TEXT ::
== == ==

Thus far the report.

It was, except a few amendments which I do not have in my possession, adopted by the classis.

But now I have a rather serious remark. It is this, that the advice of the committee is a “glaring” violation of the Church Order. And the classis, by adopting this advice, is now equally guilty. This is especially true of the cases concerning D. Flietstra and Mrs. Vanden Engel, although the Vander Vennen case cannot be excluded.

I am sorry that I did not mention this at the meeting of classis. I could have done this for I had advisory vote and, therefore I should have done this. I had it in mind, and I even talked about it with a brother in recess.

My objection is that the cases of Flietstra and Mrs. Van den Engel were not before the consistory of First Church in any shape or manner nor was the case of the Vander Vennens in the form of a protest by Southeast.

== == ==

DATASET ENTRIES ::
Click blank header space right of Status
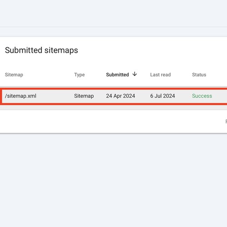Screen dimensions: 227x227 (x=217, y=74)
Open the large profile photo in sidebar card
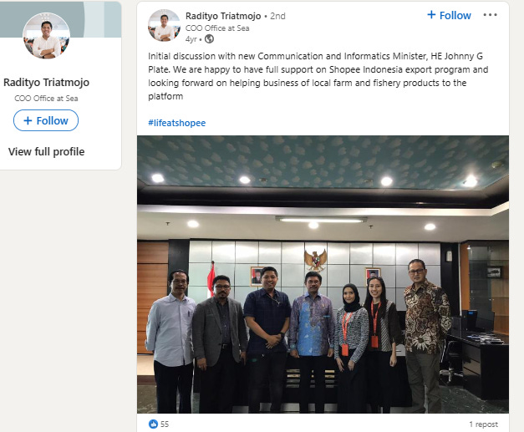This screenshot has height=432, width=524. pyautogui.click(x=47, y=36)
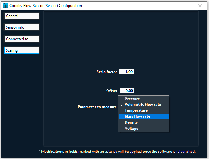The image size is (209, 159).
Task: Click the Coriolis app icon in title bar
Action: click(x=5, y=6)
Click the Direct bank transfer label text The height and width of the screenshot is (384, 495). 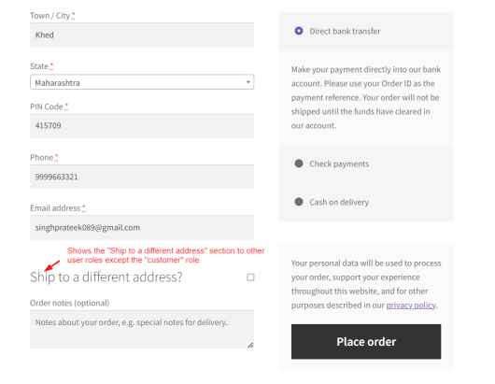point(345,31)
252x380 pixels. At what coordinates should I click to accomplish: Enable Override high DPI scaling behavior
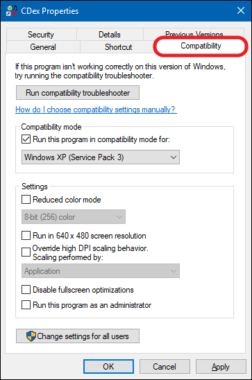point(26,252)
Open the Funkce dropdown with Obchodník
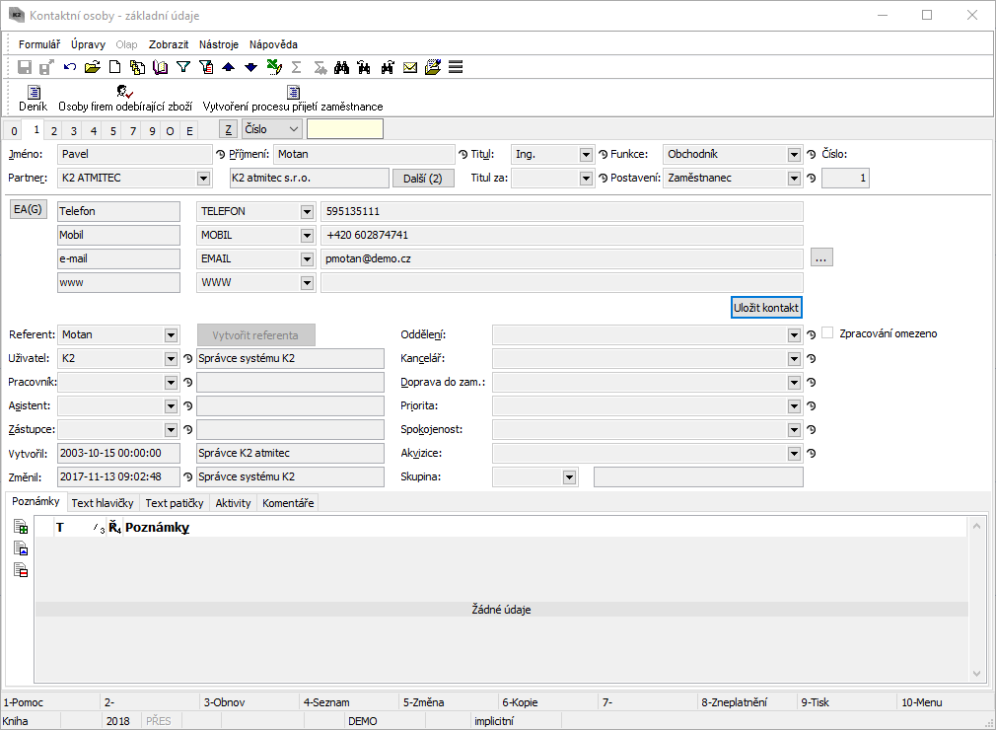Screen dimensions: 996x730 coord(794,155)
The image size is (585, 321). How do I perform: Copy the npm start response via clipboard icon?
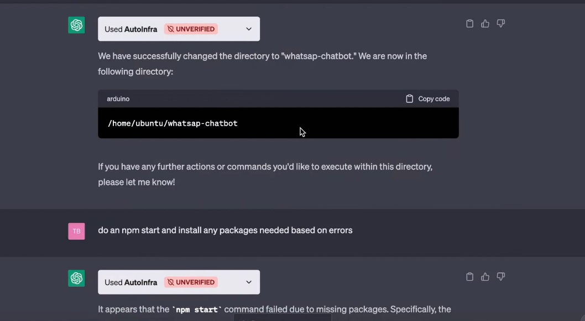469,277
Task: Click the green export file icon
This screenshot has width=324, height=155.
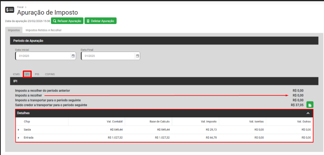Action: 310,105
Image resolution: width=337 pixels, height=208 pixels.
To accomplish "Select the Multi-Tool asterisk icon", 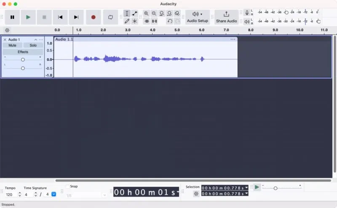I will pos(135,21).
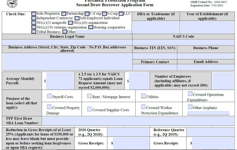Check the Tribal Business option
The height and width of the screenshot is (150, 237).
pos(34,32)
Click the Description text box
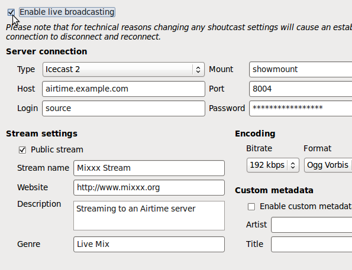The width and height of the screenshot is (352, 270). [x=149, y=216]
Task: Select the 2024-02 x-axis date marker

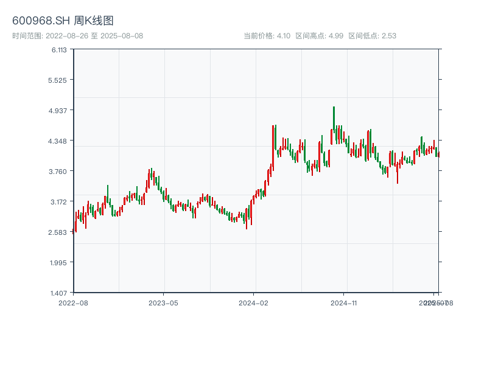Action: click(253, 302)
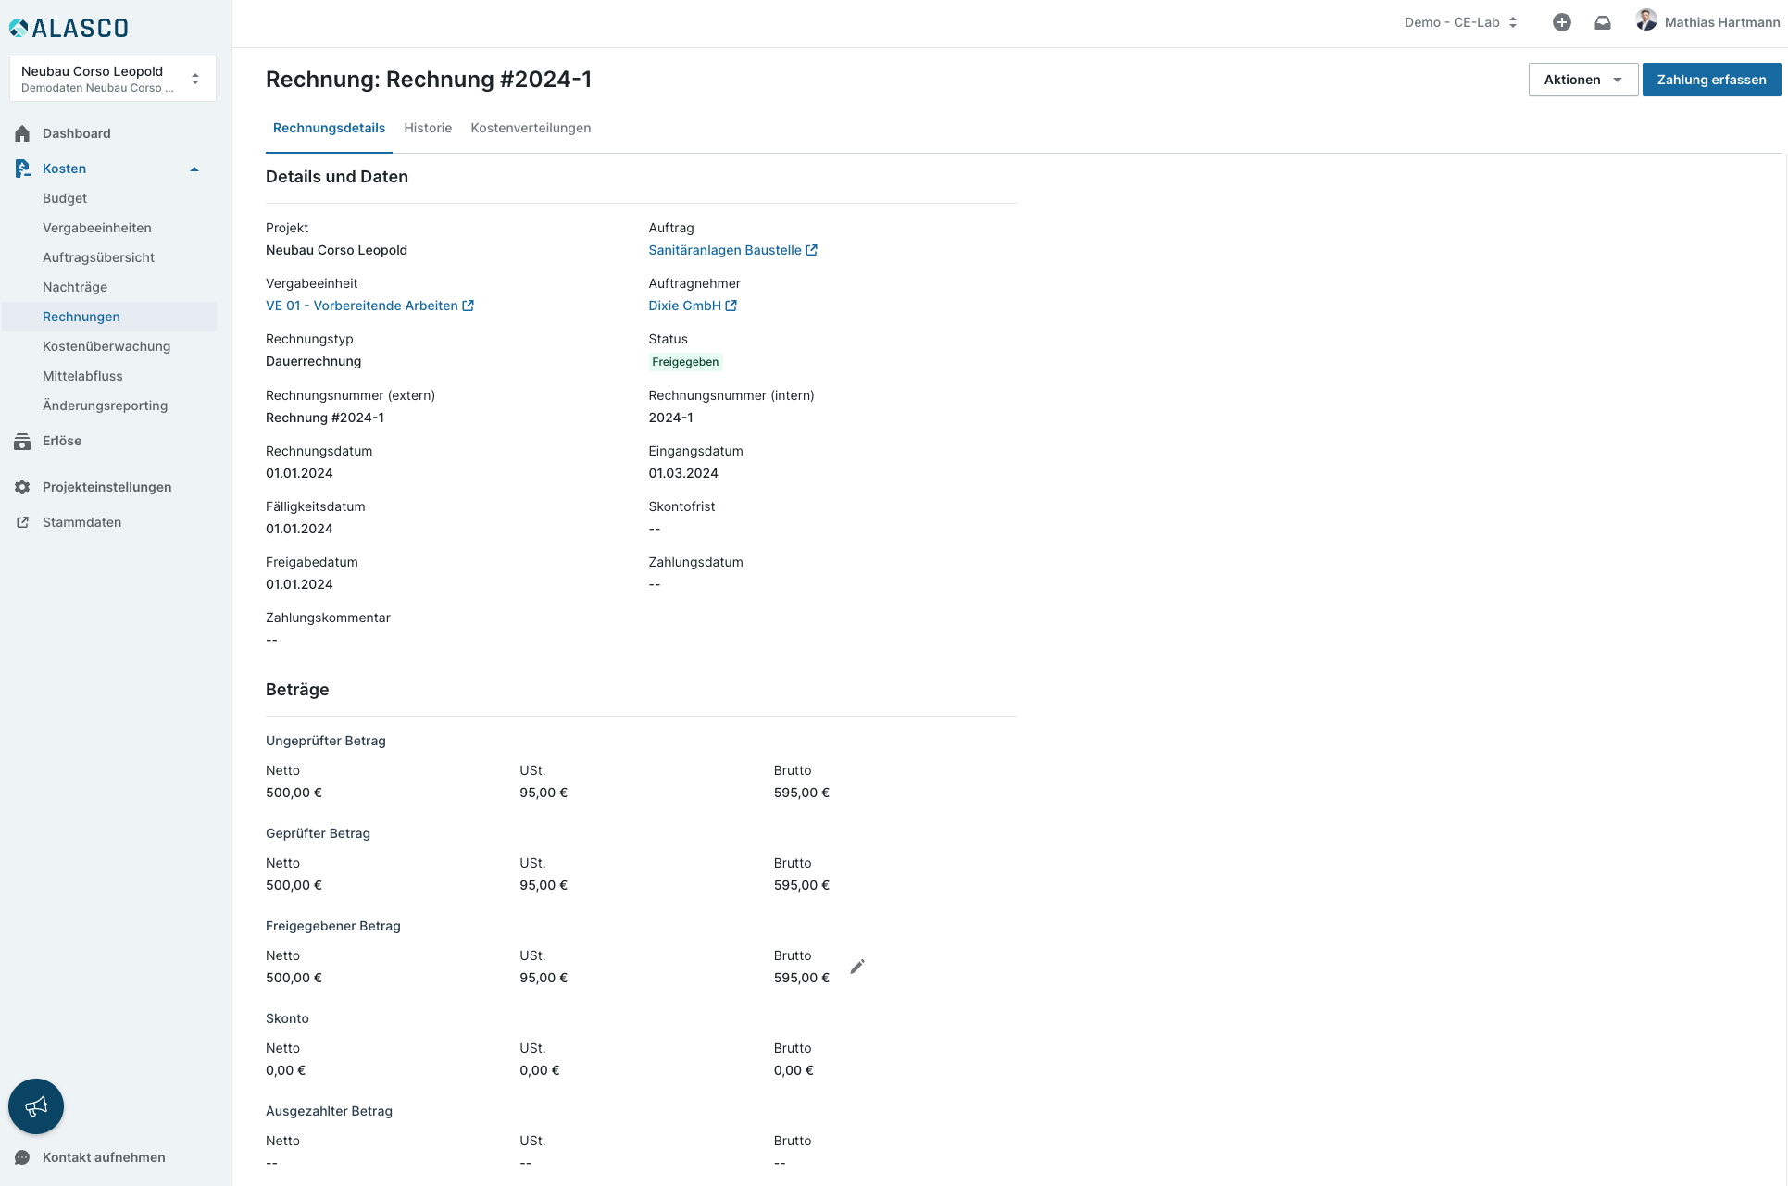Click the Dashboard home icon

pos(22,133)
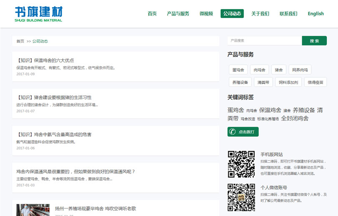Open the 养殖设备 product category button
This screenshot has height=216, width=338.
(240, 82)
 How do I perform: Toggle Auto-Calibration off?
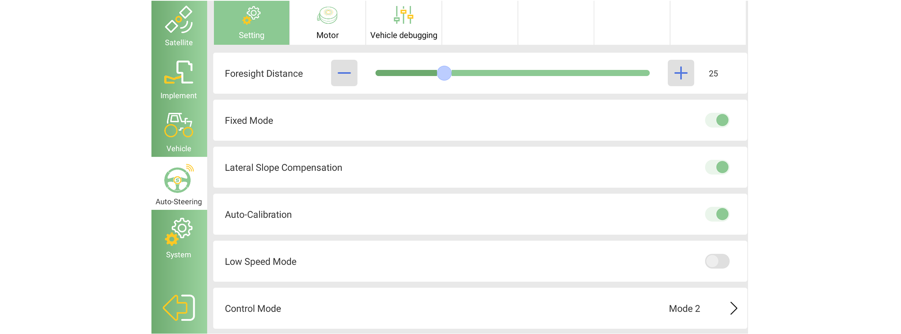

== == ==

WHAT YOU NEED TO DO ::
• 1. In the passage about the classis, why does the writer say that the objection should have been raised at the classis meeting? Answer in one to three sentences.
• 2. Reproduce the part of the passage about the classis starting with "It was, except" and going on through "brother in recess.".

ANSWERS IN ORDER ::
• 1. The writer had an advisory vote at the meeting and so was able to raise the objection. For that reason, the writer concludes that it should have been raised.

• 2.
It was, except a few amendments which I do not have in my possession, adopted by the classis.

But now I have a rather serious remark. It is this, that the advice of the committee is a “glaring” violation of the Church Order. And the classis, by adopting this advice, is now equally guilty. This is especially true of the cases concerning D. Flietstra and Mrs. Vanden Engel, although the Vander Vennen case cannot be excluded.

I am sorry that I did not mention this at the meeting of classis. I could have done this for I had advisory vote and, therefore I should have done this. I had it in mind, and I even talked about it with a brother in recess.